Heparan sulfates (HS) are essential for life. Found around every human cell, these complex polysaccharides mediate a diverse range of structural and signalling interactions between cells and the extracellular matrix.
HS plays roles in physiological processes as varied as growth factor signalling; embryonic development; cell-cell interactions; maintenance of epithelial barrier function; and endocytosis of ligands and viruses.
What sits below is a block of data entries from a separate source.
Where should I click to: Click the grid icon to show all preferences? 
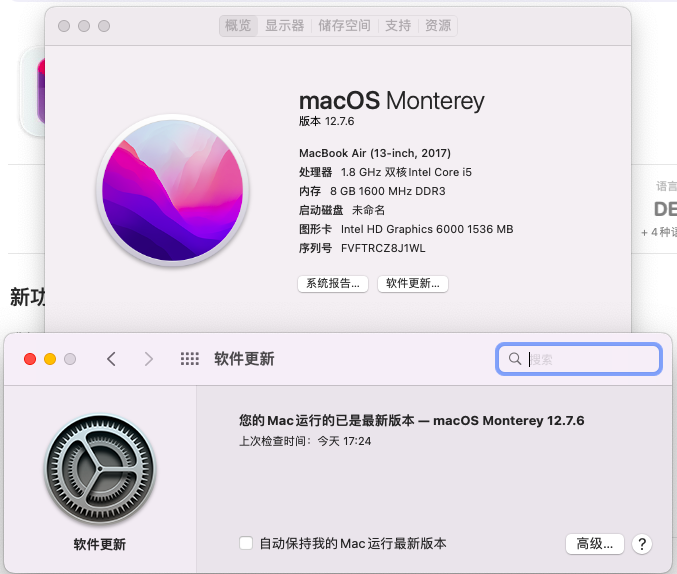click(189, 359)
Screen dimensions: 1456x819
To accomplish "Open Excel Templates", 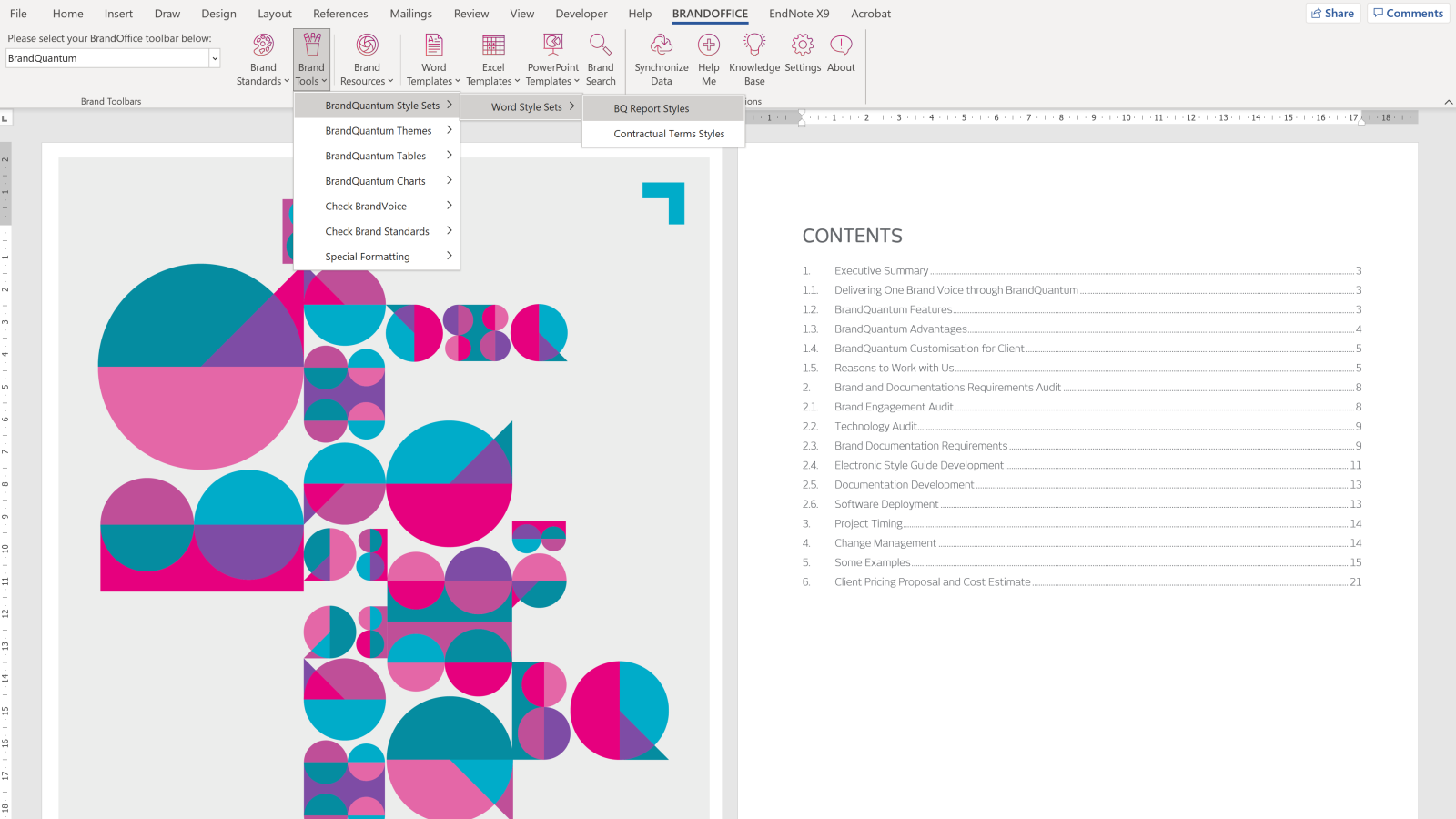I will 492,58.
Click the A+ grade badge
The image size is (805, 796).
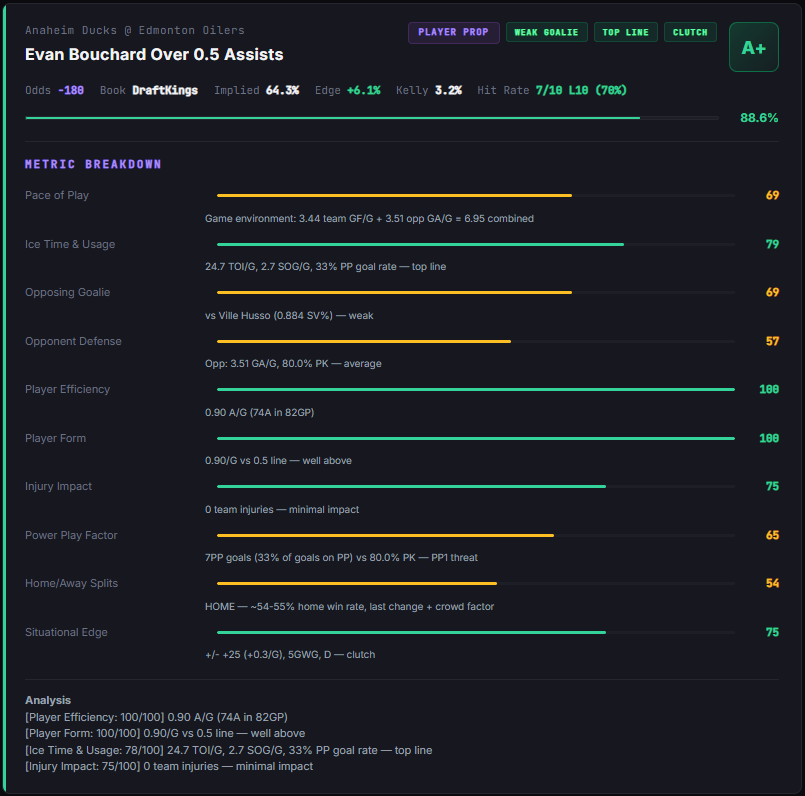(x=753, y=46)
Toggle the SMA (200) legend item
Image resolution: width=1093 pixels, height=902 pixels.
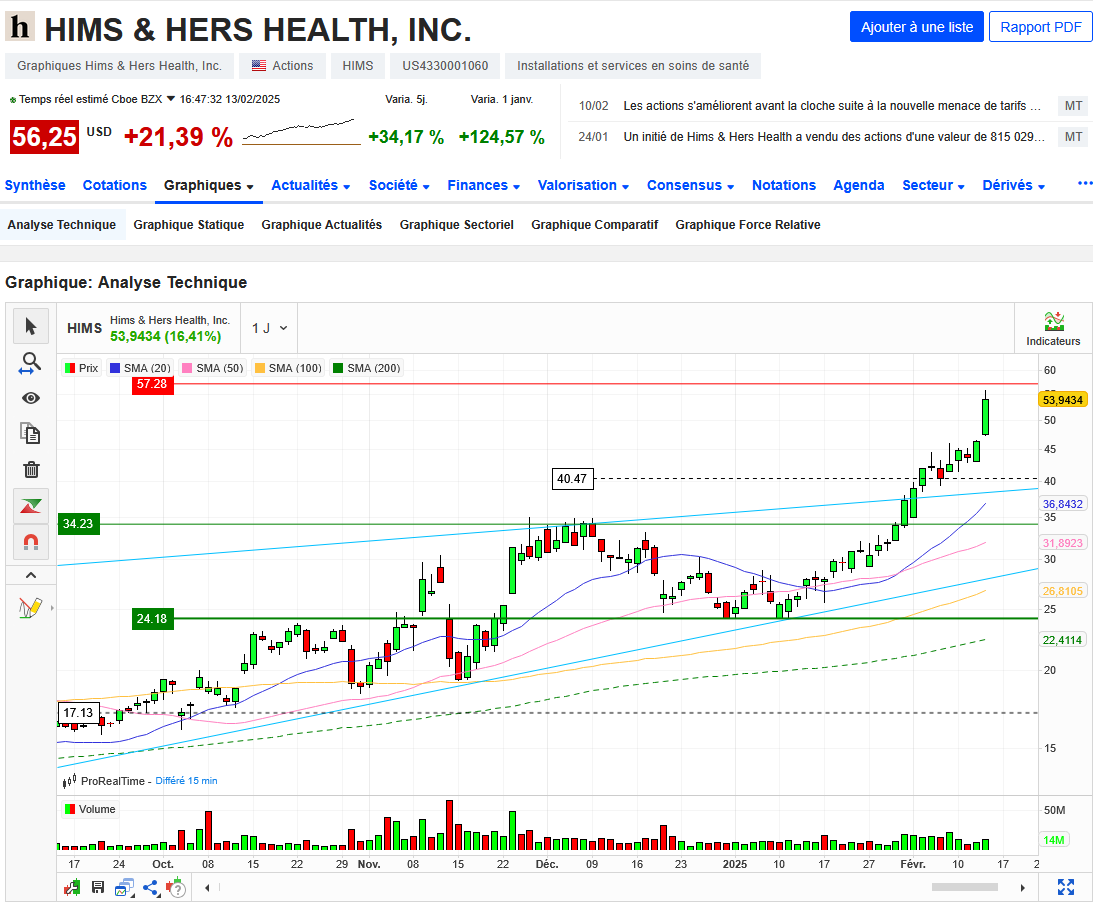click(x=367, y=368)
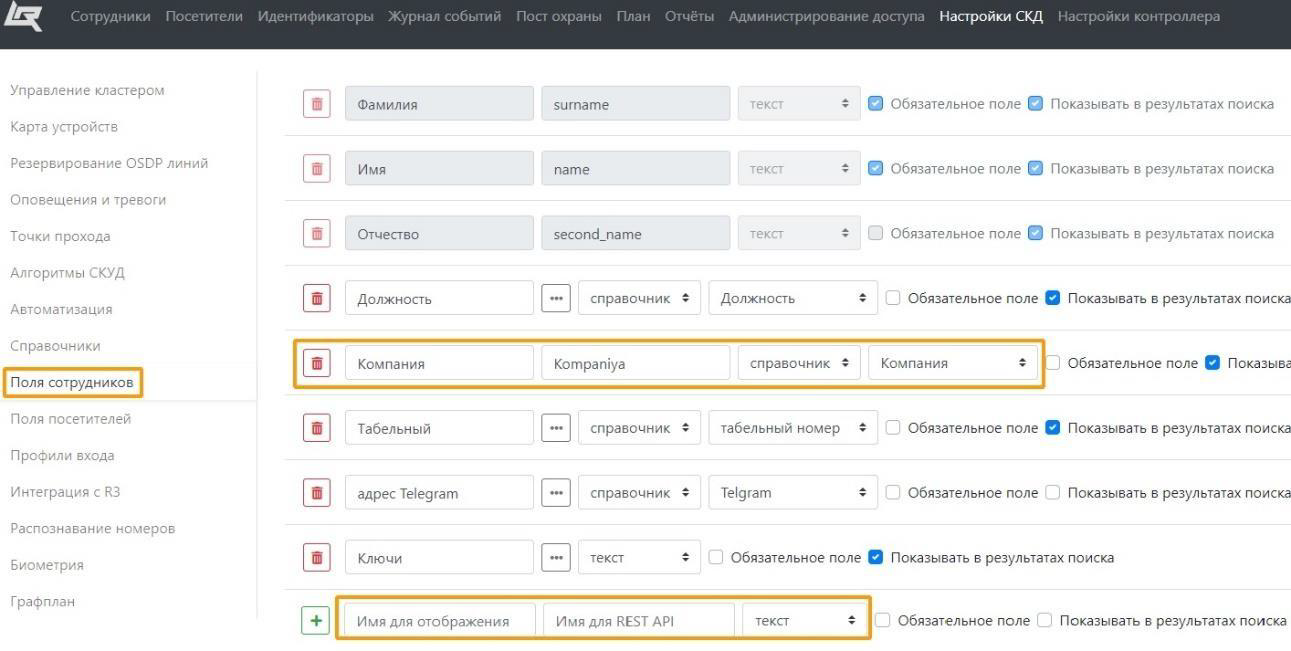Image resolution: width=1291 pixels, height=651 pixels.
Task: Enable Обязательное поле for Компания
Action: coord(1053,363)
Aberrations in HS regulation are linked to pathologies such as hereditary multiple exostoses (HME) – a congenital disorder characterised by the growth of cartilaginous tumours on bone surfaces – as well as the promotion of cancer growth through increased angiogenesis and growth factor signalling. HS is therefore intimately connected with human health.
Despite its importance, very little is known about HS biosynthesis: specifically, how the many enzymes involved in HS production co-operate with each other to form functional polysaccharides.
This project will establish a molecular understanding of HS biosynthesis, making use of state-of-the-art X-ray crystallography, cryo-EM and tomographic imaging technologies available at the Rosalind Franklin Institute, using both in vitro and living-cell approaches carried out over five years. Questions addressed will include how HS biosynthesis enzymes function individually, how different HS biosynthesis enzymes work together in larger complexes, and how the composition of these complexes changes in aberrant disease states.
Given the broad range of roles performed by HS, opportunities for biomedical and biotechnological exploitation are myriad. Improved characterisation of the biosynthetic production mechanisms associated with HS will provide important insights into how and why they go wrong, opening the possibility of correcting regulation aberrations to help treat HS-related disorders such as HME and cancers. HS-containing biomaterials have also shown considerable promise in wound healing and tissue engineering applications. A better molecular understanding of HS production will inform improved methods to produce novel HS-based biomaterials for these and other applications.